My way, there will be just three rules in chain srcnat:
first, the dynamically added one:
action=srcnat src-address-list="Allow Local DNS" connection-mark=no-mark to-addresses=the.ip.from.responder
second and third, in any mutual order, the static one for traffic leaving via PPTP and the static one for the traffic leaving via the regular WAN (ether10 in your case):
add action=masquerade chain=srcnat comment=PPTP_YD out-interface=PPTP_YD src-address=192.168.11.94
add action=masquerade chain=srcnat out-interface-list=WAN
Their mutual order is irrelevant because no packet can match both
out-interface=PPTP_YD and
out-interface-list=WAN (unless you'd make
PPTP-YD a
member of
interface list WAN; if you did, the single rule matching on
out-interface-list=WAN would be enough, but please don't do that as it might break something else in the firewall). The dynamic rule must be first, though.
To make the dynamically created rule
ignore a packet, you have to assign some
connection-mark (no matter what particular value it will have) to that packet.
Since you want packets matching on
dst-address-list=excluded-addresses to be ignored by the dynamic srcnat rule, you must add a
dst-address-list=excluded-addresses action=mark-connection new-connection-mark=avoid-ipsec
rule to
/ip firewall mangle; to make it "safe", i.e. to make sure it would only assign a new
connection-mark value if none has been assigned to that connection yet, it should also match on
connection-mark=no-mark or
connection-state=new.
And my mistake was that I've written
nat/prerouting and
nat/output whereas the correct places are
mangle/prerouting and
mangle/output.
A rule in
mangle/prerouting handles traffic forwarded from LAN; a rule in
mangle/output handles packets sent by the Mikrotik itself, such as the PPTP transport ones.

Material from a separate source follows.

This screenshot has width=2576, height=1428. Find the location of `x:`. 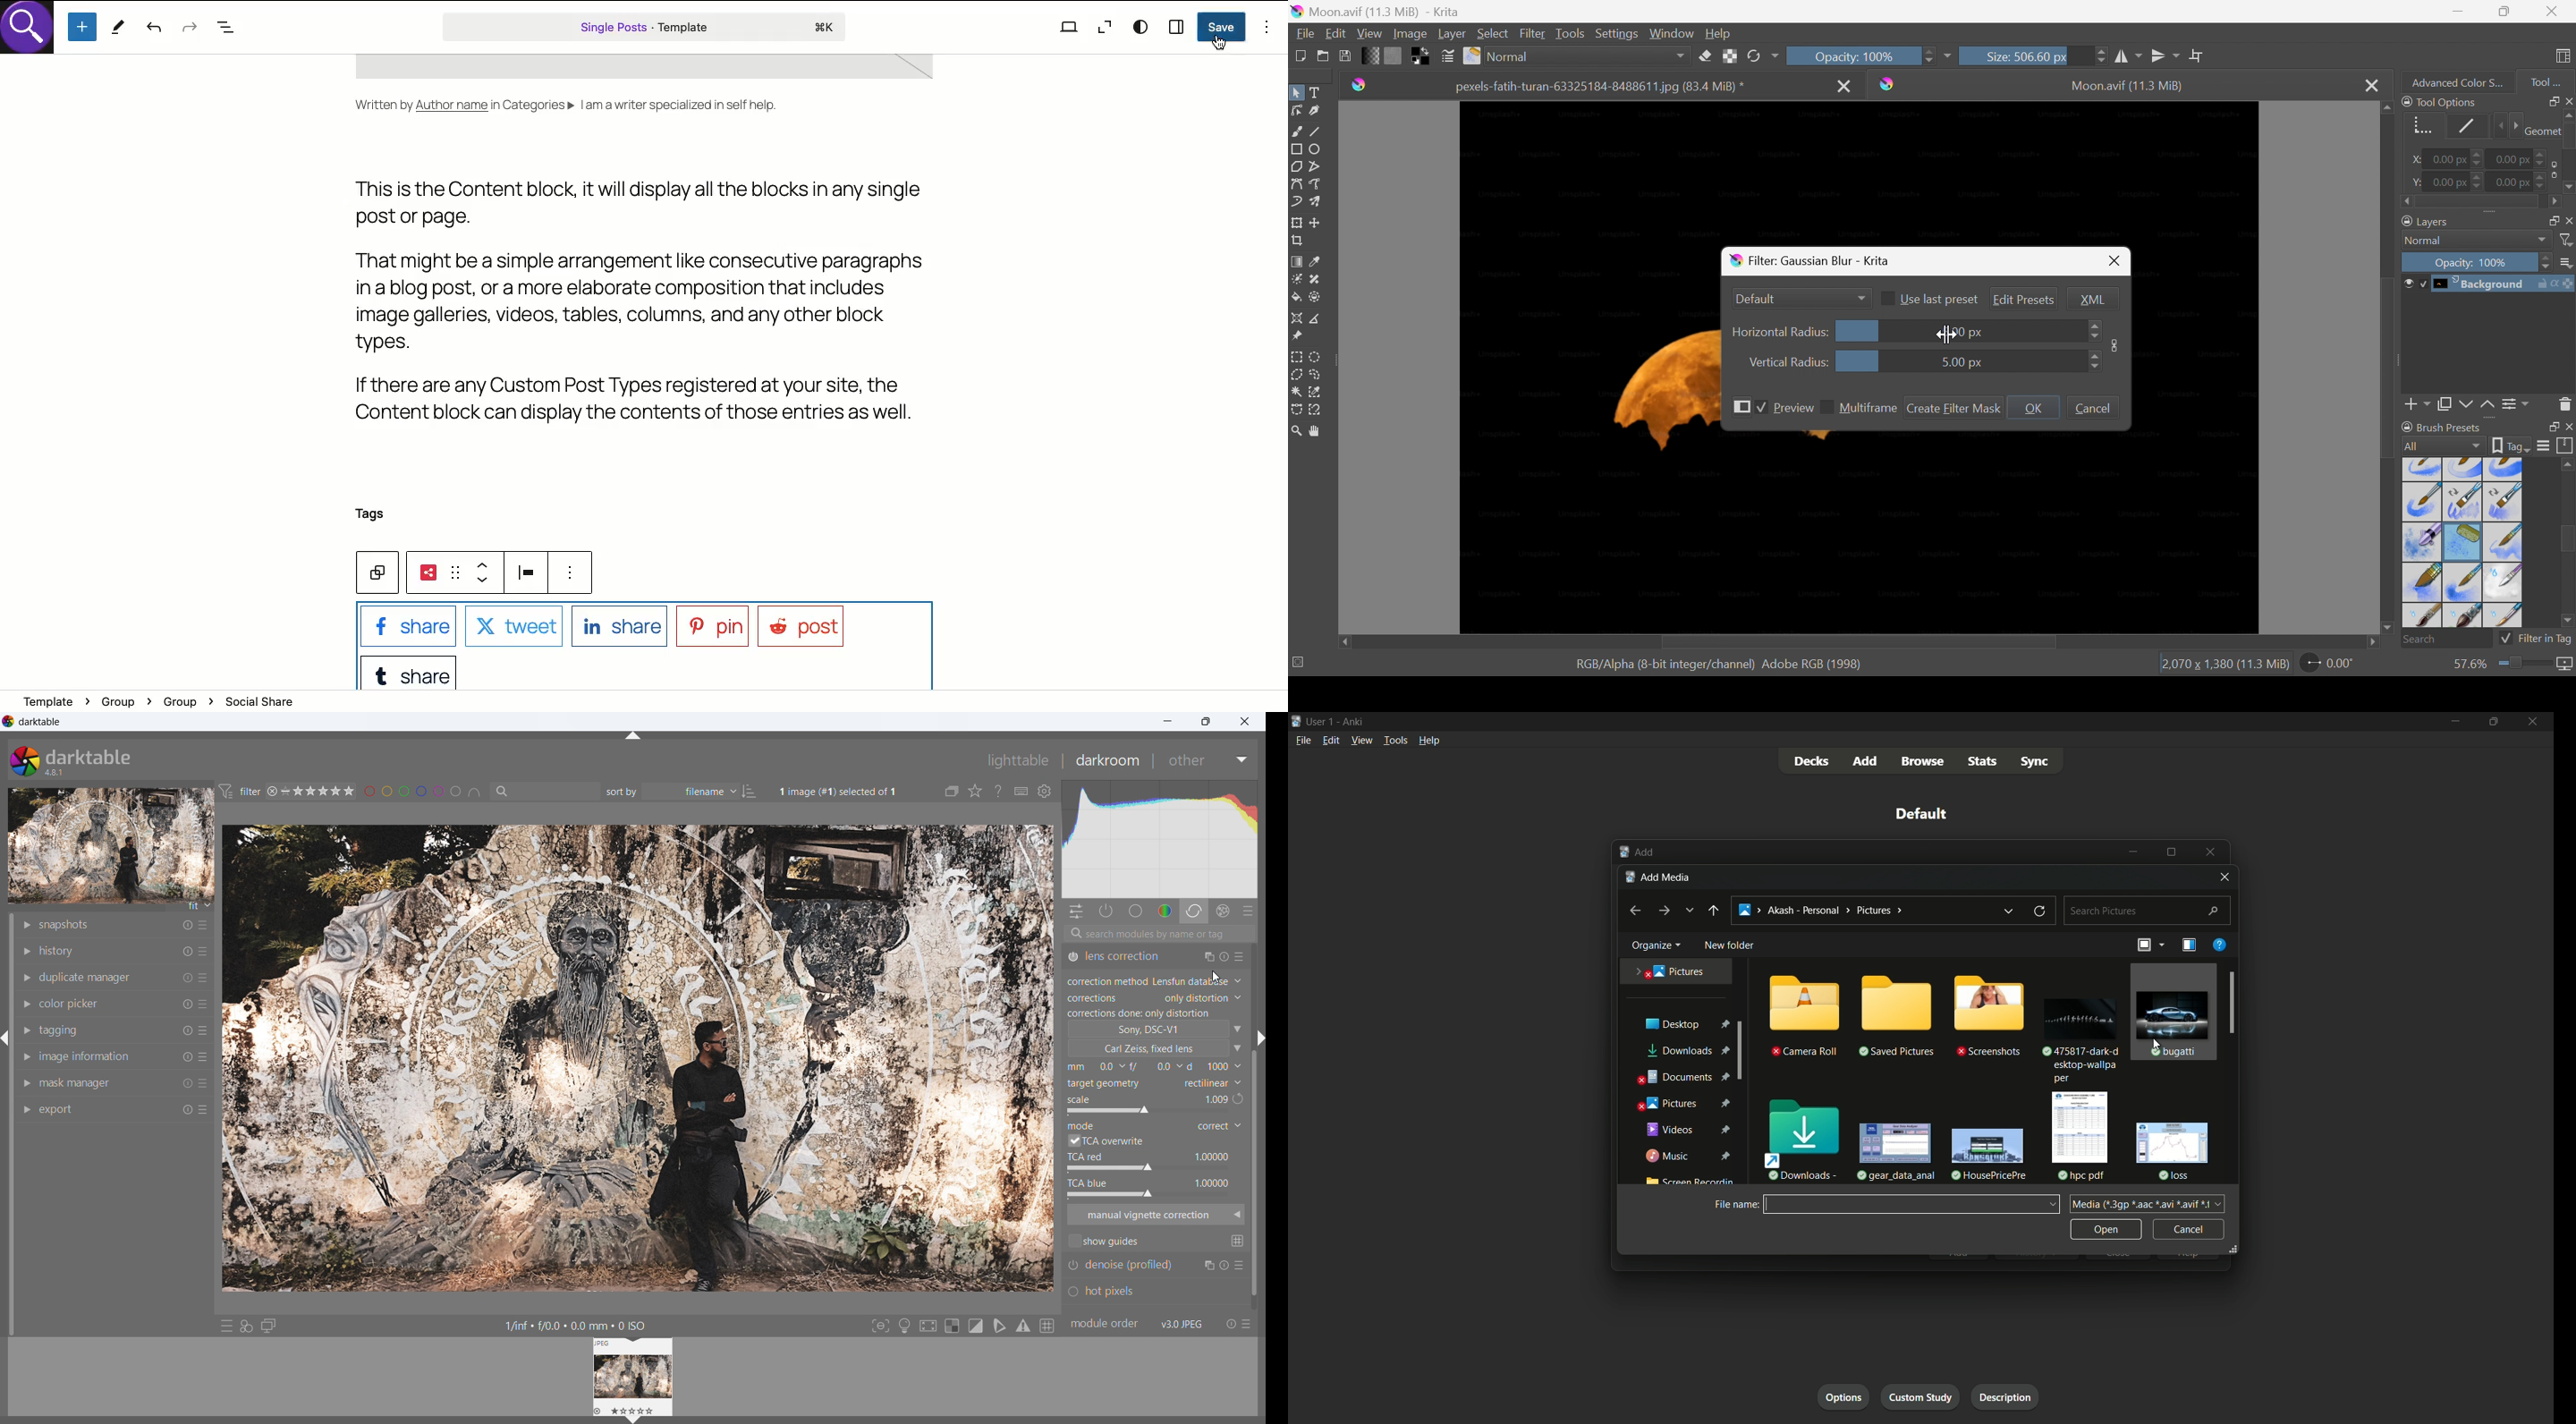

x: is located at coordinates (2417, 160).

when the IPSec is down PPTP is not connecting (if connected it will got terminating) when the "IPSec is killing ike2 SA" before it's get a "new ike2 SA (I)" for about 120 seconds PPTP is just trying to connect and if you remember I had a "IPsec-SA expired before finishing rekey" problem before you told me on another topic to set /ip ipsec proposal to pfs-group=none and it's fixed that "IPsec-SA expired before finishing rekey" problem but still there is "IPSec is killing ike2 SA" and I got a feeling this is a server configuration problem (Linux Ubuntu StrongSwan).
If there is no rule in
mangle/output (my way) or in
nat/srcnat (your previous way) that would exempt the PPTP transport packets sent by the Mikrotik itself from being src-nated to match the dynamically generated IPsec policy, it means that the PPTP transport packets to the remote PPTP server are sent via the IPsec policy. So when the Security Association (SA) linked to that policy is down, but the policy itself still exists, the PPTP transport packets get nowhere, as the policy diverts them but cannot actually deliver them.
2. Is this normal to having "IPSec is killing ike2 SA"? It's not very frequent though it's like at three days once or every other day.
It indeed looks like some incompatibility between the initiator and the responder, or maybe it indicates a huge data loss causing the rekey procedure to fail, ot maybe it's the refresh of the "control SA" (the one the peers use to negotiate and control establishment of the SAs carrying the payload) that fails. To say more, I would have to see the logs from both peers, including about 5 minutes before the "killing ike2 SA" messages appear in the log.